Pour ce qui est des réseaux sociaux et d'Internet, il faut distinguer deux niveaux. Le premier, le plus confidentiel, est celui de la cyberguerre et de la cyberdéfense. La France, et c'est son honneur, a pris le train de la cyberdéfense sous le précédent quinquennat et, depuis, l'effort a été systématiquement maintenu, que ce soit dans la LPM initiale ou dans sa version revalorisée en 2015. Cette action suppose des capacités dont nous sommes, avec les Américains, les Britanniques et quelques autres, les seuls à disposer. Bien entendu, nous coopérons avec les pays européens dans ce domaine. Nous ne sommes pas en retard, bien au contraire. Par définition, nous ne communiquons pas sur ce sujet, puisqu'il s'agit de ne pas se dévoiler, mais nous sommes très efficaces et, croyez-moi, Daech souffre. La presse s'est d'ailleurs fait l'écho, hier, de la dégradation de la capacité opérationnelle de ce groupe sur le plan de l'influence et de la cyberguerre. Petit à petit – mais c'est une guerre longue et progressive –, nous gagnons la partie en les empêchant de déployer leur contre-information, dans laquelle ils excellent. Les réseaux de type Telegram soulèvent des problèmes particuliers, qui doivent être traités au plus haut niveau, au plan européen. Le président de la République a, du reste, évoqué le sujet à Bratislava, et le ministre de l'Intérieur en discute souvent avec ses homologues.
Le deuxième niveau est celui des usagers des réseaux sociaux et d'Internet. Dans ce domaine, il s'agit de se protéger en utilisant les moyens informatiques de manière rigoureuse. C'est un défi ! Une formation est dispensée à tous nos personnels pour leur rappeler régulièrement les mesures de sécurité à respecter. Cette prudence doit cependant être largement partagée ; elle n'est pas spécifique aux militaires. Il suffit de voir ce qui se passe dans l'industrie ou dans d'autres secteurs : la guerre est générale.
Par ailleurs, il faudrait, avez-vous dit, Madame Fioraso, mieux faire connaître la bonne parole en quelque sorte, en faisant intervenir de jeunes soldats sur les réseaux sociaux. C'est une idée intéressante, et nous y travaillons. La manière dont vous avez présenté les choses me paraît d'ailleurs très judicieuse.
La question de la radicalisation au niveau de nos armées nous est souvent posée, et vous pensez bien que le chef d'état-major des armées que je suis y est particulièrement vigilant.
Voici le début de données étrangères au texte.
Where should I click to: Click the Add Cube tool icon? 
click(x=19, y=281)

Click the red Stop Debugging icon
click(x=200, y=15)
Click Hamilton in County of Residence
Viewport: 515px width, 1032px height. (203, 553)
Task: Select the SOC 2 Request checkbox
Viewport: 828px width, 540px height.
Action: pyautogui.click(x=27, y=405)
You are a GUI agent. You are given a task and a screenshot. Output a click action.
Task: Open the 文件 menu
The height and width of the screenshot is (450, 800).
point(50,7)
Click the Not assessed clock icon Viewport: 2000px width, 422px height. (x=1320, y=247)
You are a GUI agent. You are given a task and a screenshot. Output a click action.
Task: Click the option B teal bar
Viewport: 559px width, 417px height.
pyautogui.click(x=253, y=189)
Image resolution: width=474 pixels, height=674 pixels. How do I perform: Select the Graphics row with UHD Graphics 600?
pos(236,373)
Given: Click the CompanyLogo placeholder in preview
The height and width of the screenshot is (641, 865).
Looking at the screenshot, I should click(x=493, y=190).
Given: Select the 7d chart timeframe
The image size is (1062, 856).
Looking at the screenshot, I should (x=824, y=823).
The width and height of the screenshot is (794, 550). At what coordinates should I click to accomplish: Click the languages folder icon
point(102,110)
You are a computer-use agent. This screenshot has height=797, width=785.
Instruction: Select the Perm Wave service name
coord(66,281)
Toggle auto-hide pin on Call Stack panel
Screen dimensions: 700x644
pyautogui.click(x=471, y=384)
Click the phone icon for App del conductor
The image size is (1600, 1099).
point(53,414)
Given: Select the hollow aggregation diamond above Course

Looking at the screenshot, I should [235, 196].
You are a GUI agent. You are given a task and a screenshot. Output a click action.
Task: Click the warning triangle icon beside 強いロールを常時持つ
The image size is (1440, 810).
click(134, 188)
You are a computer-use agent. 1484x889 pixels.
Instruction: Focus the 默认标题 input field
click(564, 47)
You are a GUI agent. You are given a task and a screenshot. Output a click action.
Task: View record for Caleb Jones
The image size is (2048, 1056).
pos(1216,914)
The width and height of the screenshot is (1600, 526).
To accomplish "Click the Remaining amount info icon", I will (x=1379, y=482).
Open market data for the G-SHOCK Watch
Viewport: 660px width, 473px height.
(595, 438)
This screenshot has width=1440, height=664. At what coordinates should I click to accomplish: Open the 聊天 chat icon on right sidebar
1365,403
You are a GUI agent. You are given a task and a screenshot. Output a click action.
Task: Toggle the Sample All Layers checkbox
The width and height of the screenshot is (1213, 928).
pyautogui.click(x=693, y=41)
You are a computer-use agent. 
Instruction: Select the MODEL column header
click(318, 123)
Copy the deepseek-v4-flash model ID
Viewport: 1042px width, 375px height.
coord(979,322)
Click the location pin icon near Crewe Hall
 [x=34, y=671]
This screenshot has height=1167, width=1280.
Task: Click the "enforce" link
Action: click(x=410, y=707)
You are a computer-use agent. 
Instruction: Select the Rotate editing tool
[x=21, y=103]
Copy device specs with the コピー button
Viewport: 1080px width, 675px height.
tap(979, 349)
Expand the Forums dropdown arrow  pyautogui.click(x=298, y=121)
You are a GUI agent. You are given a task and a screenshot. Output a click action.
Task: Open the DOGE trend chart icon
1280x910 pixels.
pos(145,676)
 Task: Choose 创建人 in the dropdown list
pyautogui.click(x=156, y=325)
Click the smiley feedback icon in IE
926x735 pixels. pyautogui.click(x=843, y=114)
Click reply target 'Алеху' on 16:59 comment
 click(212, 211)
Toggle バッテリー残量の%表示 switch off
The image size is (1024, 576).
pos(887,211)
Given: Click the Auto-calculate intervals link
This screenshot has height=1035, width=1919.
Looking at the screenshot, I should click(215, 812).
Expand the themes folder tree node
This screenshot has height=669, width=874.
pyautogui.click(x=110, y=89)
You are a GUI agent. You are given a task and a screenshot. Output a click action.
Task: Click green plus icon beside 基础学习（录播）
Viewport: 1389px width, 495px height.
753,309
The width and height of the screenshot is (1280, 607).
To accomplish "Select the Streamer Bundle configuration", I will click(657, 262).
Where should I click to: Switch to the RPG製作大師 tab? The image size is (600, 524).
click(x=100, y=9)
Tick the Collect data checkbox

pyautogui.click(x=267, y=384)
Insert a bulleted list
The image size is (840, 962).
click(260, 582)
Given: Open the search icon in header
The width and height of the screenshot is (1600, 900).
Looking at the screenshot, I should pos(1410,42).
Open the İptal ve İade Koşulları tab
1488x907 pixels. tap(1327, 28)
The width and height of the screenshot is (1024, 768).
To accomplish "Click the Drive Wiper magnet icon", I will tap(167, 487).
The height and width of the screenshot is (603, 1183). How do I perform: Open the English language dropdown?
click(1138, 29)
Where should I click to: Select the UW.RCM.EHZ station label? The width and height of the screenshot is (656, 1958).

Nous incarnons la France dans sa diversité, sa globalité et son hétérogénéité. De fait, certains jeunes Français sont radicalisés, et nous veillons à ne pas les recruter. Tel est l'objet du contrôle préalable au recrutement effectué par la Direction du renseignement et de la sécurité de la Défense (DRSD). Toutefois, un être humain peut évoluer et le processus de radicalisation est parfois très rapide. Le commandement se doit donc d'être très vigilant. J'ai essayé, modestement, dans le sillage de mes prédécesseurs, de remettre l'humanité au centre de mon action. L'humanité : voilà le meilleur contrepoison contre la radicalité. En effet, les jeunes qui sont susceptibles de se radicaliser ou qui le sont déjà ont lâché prise humainement ; ils sont désespérés car ils ne croient plus en l'humanité. Un chef doit connaître ses hommes et doit déceler les évolutions.
Vous avez évoqué, Monsieur Vitel, plusieurs dizaines de cas ; cela me semble élevé...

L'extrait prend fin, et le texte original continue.